塩と梅

 いい塩梅、という言葉があります。梅を漬けるために塩を入れるのですが、
その塩の加減を言っているのでしょう。そこから、絶妙な加減の例えとして使われていますが、確かに料理で絶妙なおいしさを出している品は、塩加減が絶妙な感じがします。

 その一振りにその人のこれまでの経験と勘と想いがあると思いませんか。ちょっと足りないかも、でもこれ以上入れたら味がダメになってしまう、というポイントをその人の経験と勘で見極めているのです。
 これを神業と言わずして何と言うのでしょうか。きっとその味に辿り着くまでの、道半ばを想像すると、沢山の経験と苦みがあったのかな、そんな風に思ってしまいます。

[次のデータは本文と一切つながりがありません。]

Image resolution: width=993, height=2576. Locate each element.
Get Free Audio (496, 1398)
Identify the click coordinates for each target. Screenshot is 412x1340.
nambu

 海水の塩分濃度は約4%だそうです。そして、その濃度から1%でも上がってしまうと、大半の海洋生物は死んでしまうそうです。そして、そんな細い細い生命維持濃度を何千年何万年とこの海は維持をしています。数年ではありません。地球が始まって以来保っているのです。太平洋は4%だけど、大西洋は夕方は特に5%になる、なんてことも無いんです。どんなマジックを使えばそうなるんでしょう。

 そして、そんな海の濃度と同じ濃度で私達の体も塩分が保たれています。つまり私達の体の中にも、海のエネルギーが満ちている訳で、その濃度を保つためにあらゆる器官が調整をしてくれています。

 私達の世界はあらゆる所で、絶妙な塩梅が保たれています。そして私達が何もしなくても、何かがそのバランスを保とうとしてくれています。だから何かを力ずくで覆そうとしなくていいのかもしれません。今ある事をあるがままに受け入れていく。塩加減を濃くも薄くもしない方法かな、と思いました。